Vielen Dank, Frau Vorsitzende. – Meine Frage geht an Frau Ministerin Bär. Ich begrüße es sehr und freue mich darüber, zu hören, dass jetzt im Haushalt erstmals gezielt Mittel für die Frauengesundheitsförderung vorgesehen sind. Das ist ein überfälliger Schritt im Kampf gegen den Gender Data Gap.
Beide Diagnosen, Endometriose und Menopause, verbinden zentrale Aspekte, und zwar die Hormone. Hormonell assoziierte Erkrankungen gibt es viele: PMS, Migräne, Ovarialzysten. Schwerpunkte zu setzen, finde ich hier sehr wichtig. Aber ebenso entscheidend ist es, nun den Blick nicht zu verengen. Der Fokus darf nicht dazu führen, dass andere Erkrankungen unter den Tisch fallen oder gar unter dem Deckmantel von Endometriose und Menopause unsichtbar bleiben.
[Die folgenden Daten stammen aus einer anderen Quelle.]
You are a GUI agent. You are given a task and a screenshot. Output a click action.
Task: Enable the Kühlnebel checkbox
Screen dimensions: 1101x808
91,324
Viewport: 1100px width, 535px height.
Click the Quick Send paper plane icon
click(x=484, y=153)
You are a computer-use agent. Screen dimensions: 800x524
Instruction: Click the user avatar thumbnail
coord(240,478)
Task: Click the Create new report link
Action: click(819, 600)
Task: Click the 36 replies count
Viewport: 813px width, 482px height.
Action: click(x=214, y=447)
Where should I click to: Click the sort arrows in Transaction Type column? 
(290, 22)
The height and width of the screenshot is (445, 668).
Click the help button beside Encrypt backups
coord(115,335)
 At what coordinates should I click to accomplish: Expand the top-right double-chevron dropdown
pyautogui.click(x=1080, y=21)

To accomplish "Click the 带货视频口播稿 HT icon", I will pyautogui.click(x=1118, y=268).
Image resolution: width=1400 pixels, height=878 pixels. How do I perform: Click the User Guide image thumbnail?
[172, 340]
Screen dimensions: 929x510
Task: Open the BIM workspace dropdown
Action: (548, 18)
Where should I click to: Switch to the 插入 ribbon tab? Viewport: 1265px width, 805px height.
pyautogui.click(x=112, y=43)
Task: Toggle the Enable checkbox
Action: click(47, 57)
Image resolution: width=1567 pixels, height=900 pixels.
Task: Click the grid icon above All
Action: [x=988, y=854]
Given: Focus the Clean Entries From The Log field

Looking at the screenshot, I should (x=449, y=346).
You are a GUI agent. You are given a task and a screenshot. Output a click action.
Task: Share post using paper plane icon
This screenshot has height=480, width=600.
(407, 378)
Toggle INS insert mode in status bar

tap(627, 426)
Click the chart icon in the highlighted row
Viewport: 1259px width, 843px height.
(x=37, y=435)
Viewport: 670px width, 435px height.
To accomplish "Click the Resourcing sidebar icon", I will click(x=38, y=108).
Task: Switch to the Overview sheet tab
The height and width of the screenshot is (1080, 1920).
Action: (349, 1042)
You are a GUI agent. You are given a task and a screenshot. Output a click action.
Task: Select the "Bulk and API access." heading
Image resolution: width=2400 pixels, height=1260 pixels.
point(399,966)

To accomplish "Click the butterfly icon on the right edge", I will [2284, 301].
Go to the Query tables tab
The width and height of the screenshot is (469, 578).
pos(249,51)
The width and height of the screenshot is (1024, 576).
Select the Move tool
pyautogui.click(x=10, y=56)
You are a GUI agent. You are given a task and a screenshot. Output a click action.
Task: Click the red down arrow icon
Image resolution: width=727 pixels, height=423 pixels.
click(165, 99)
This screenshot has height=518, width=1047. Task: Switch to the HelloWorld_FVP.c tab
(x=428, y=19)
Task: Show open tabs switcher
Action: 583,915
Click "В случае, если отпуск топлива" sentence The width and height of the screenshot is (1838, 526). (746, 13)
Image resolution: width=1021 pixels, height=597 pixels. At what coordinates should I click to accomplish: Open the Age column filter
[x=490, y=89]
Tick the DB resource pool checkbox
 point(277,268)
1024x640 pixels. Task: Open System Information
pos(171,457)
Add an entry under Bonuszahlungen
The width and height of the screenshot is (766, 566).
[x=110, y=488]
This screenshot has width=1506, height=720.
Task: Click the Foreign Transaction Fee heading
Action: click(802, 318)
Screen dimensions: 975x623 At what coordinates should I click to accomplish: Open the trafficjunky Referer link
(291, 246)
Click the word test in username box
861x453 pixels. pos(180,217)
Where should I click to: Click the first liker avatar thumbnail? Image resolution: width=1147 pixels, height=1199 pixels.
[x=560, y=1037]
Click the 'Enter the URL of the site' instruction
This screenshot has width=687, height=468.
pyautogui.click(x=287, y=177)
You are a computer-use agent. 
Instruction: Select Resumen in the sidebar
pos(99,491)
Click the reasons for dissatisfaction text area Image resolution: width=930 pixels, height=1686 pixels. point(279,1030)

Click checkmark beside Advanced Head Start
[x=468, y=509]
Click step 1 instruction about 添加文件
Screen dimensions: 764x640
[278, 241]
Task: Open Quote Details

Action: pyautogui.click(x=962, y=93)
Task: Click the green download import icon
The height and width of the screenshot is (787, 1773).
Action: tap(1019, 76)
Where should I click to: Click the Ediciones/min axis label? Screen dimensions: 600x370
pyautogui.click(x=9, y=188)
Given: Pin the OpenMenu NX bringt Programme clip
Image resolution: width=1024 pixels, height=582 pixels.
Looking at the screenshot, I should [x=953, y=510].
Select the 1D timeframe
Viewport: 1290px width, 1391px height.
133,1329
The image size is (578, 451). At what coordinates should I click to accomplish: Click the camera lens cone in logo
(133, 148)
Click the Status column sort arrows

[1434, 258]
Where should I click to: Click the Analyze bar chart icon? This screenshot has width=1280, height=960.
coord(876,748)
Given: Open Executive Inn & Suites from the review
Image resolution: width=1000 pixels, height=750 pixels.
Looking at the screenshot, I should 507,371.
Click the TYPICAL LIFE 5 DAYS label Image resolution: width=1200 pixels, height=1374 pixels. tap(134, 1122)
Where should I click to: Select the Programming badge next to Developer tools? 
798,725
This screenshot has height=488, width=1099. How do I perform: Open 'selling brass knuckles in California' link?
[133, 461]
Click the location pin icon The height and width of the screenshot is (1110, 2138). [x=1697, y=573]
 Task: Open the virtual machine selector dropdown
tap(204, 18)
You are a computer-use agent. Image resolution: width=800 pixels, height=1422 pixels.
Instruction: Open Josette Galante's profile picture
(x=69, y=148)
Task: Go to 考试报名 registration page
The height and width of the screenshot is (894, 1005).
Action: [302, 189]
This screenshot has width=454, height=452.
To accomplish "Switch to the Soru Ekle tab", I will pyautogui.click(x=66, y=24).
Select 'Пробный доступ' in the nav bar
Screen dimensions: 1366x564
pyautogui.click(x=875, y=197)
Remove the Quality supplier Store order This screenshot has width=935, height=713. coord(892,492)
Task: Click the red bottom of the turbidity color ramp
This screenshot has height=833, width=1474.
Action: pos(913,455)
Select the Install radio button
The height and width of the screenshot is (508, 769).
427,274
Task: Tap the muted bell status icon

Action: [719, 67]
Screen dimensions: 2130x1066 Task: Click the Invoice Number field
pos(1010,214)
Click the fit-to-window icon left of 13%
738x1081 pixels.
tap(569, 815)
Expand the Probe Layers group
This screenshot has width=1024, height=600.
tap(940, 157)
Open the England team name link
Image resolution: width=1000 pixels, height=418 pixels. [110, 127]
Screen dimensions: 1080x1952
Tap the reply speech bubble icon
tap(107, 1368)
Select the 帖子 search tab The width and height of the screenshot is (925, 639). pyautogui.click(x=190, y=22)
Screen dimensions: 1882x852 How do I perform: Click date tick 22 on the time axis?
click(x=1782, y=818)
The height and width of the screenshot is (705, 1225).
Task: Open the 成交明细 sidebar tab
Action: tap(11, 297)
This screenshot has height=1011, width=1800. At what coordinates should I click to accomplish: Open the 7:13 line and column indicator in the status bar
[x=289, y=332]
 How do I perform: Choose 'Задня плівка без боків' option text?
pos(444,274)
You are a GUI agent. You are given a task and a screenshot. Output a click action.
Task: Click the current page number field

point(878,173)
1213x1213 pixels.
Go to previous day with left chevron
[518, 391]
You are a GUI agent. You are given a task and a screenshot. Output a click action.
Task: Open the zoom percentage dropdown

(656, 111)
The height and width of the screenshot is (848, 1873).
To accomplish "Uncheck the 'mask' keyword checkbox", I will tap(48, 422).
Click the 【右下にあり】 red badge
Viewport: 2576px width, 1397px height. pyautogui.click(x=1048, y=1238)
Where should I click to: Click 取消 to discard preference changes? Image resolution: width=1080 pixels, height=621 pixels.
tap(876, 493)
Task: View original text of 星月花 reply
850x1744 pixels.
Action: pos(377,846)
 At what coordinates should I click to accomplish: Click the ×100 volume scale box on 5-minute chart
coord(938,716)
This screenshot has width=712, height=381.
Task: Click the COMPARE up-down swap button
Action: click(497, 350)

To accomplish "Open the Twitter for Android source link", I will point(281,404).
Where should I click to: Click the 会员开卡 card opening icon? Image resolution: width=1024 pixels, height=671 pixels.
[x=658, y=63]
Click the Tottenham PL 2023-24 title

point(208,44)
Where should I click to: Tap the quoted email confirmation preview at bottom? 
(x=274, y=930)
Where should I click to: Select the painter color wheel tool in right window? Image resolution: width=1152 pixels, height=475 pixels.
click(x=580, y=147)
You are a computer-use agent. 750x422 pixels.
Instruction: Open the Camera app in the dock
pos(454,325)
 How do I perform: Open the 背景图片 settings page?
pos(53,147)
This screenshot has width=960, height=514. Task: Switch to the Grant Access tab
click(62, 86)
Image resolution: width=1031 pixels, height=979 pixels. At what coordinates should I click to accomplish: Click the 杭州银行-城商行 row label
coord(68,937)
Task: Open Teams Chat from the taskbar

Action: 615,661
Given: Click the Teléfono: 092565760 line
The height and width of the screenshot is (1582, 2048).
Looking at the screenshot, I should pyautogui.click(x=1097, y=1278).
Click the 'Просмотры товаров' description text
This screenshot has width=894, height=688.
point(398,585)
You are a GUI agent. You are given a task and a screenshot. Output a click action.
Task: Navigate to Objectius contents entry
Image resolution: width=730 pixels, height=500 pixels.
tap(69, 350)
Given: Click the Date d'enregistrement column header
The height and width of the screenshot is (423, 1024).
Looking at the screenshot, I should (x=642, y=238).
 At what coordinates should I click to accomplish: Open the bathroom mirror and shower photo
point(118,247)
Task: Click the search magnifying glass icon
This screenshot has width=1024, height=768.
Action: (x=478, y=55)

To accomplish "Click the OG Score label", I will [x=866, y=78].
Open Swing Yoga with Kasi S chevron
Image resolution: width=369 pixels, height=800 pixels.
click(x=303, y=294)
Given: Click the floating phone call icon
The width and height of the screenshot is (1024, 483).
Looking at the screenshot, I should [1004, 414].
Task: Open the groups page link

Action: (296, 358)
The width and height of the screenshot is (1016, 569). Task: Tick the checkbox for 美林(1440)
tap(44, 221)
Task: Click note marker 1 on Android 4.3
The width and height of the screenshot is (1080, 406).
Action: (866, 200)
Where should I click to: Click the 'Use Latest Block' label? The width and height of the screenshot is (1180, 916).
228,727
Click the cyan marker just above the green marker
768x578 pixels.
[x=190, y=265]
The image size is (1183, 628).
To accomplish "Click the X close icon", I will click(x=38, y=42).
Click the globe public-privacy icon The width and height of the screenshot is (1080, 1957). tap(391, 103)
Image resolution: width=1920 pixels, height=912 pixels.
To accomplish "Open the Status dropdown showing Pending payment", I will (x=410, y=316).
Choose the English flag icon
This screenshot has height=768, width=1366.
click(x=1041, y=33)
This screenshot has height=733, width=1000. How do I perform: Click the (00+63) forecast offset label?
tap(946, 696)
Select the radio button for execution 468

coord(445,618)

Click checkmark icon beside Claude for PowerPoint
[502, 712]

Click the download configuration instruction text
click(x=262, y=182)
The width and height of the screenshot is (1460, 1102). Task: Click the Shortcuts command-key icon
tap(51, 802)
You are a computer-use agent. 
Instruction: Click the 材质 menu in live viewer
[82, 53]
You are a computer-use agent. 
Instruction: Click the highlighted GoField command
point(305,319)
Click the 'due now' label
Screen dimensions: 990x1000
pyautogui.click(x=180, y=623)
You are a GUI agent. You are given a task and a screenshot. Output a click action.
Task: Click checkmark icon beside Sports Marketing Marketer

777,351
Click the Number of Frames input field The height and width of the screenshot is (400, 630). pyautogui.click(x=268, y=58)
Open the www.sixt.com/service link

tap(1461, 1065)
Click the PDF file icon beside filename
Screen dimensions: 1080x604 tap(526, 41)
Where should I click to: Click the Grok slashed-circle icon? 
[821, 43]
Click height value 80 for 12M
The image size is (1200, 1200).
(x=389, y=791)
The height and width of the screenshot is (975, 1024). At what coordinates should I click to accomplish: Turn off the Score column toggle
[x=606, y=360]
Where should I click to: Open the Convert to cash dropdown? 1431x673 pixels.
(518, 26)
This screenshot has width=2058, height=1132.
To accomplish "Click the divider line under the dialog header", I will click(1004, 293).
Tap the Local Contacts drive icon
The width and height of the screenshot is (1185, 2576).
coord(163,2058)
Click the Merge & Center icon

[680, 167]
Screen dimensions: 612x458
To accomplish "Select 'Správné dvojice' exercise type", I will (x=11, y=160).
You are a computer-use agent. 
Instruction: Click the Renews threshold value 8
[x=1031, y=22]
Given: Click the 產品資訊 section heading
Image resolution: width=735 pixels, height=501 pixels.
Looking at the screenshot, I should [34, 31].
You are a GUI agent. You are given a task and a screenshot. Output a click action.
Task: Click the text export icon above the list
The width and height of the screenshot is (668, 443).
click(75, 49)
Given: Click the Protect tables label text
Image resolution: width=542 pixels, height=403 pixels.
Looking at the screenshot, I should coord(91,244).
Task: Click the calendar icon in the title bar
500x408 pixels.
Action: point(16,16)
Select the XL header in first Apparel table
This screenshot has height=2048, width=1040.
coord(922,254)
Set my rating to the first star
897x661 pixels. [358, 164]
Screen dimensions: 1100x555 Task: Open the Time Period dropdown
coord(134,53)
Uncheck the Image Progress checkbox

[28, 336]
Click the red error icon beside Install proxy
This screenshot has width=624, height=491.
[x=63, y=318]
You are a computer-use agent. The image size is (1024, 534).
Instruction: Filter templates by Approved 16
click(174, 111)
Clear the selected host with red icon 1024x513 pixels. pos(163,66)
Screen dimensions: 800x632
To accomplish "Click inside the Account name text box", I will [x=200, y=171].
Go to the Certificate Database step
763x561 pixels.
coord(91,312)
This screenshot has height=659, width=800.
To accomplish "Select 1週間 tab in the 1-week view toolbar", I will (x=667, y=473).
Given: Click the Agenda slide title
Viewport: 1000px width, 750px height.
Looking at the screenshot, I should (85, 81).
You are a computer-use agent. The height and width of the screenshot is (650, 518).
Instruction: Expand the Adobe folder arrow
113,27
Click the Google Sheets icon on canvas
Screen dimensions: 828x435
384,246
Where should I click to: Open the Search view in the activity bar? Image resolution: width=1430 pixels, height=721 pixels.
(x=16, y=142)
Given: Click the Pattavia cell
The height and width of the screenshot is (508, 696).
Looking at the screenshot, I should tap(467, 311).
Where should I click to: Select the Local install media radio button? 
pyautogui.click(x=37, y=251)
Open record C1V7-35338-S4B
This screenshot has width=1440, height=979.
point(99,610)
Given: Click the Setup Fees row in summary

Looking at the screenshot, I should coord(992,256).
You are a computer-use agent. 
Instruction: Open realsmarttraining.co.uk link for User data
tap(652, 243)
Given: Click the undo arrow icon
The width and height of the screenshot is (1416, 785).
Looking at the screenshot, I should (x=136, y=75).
Daher meine Frage an Sie: Gibt es umfassende Strategien mit dem Bezug, die hormonellen Erkrankungen in ihrer gesamten Bandbreite mitzudenken, oder bleibt Frauengesundheit weiterhin ein Randthema mit Leuchtturmprojekten, statt dass es eine echte strukturelle Veränderung gibt?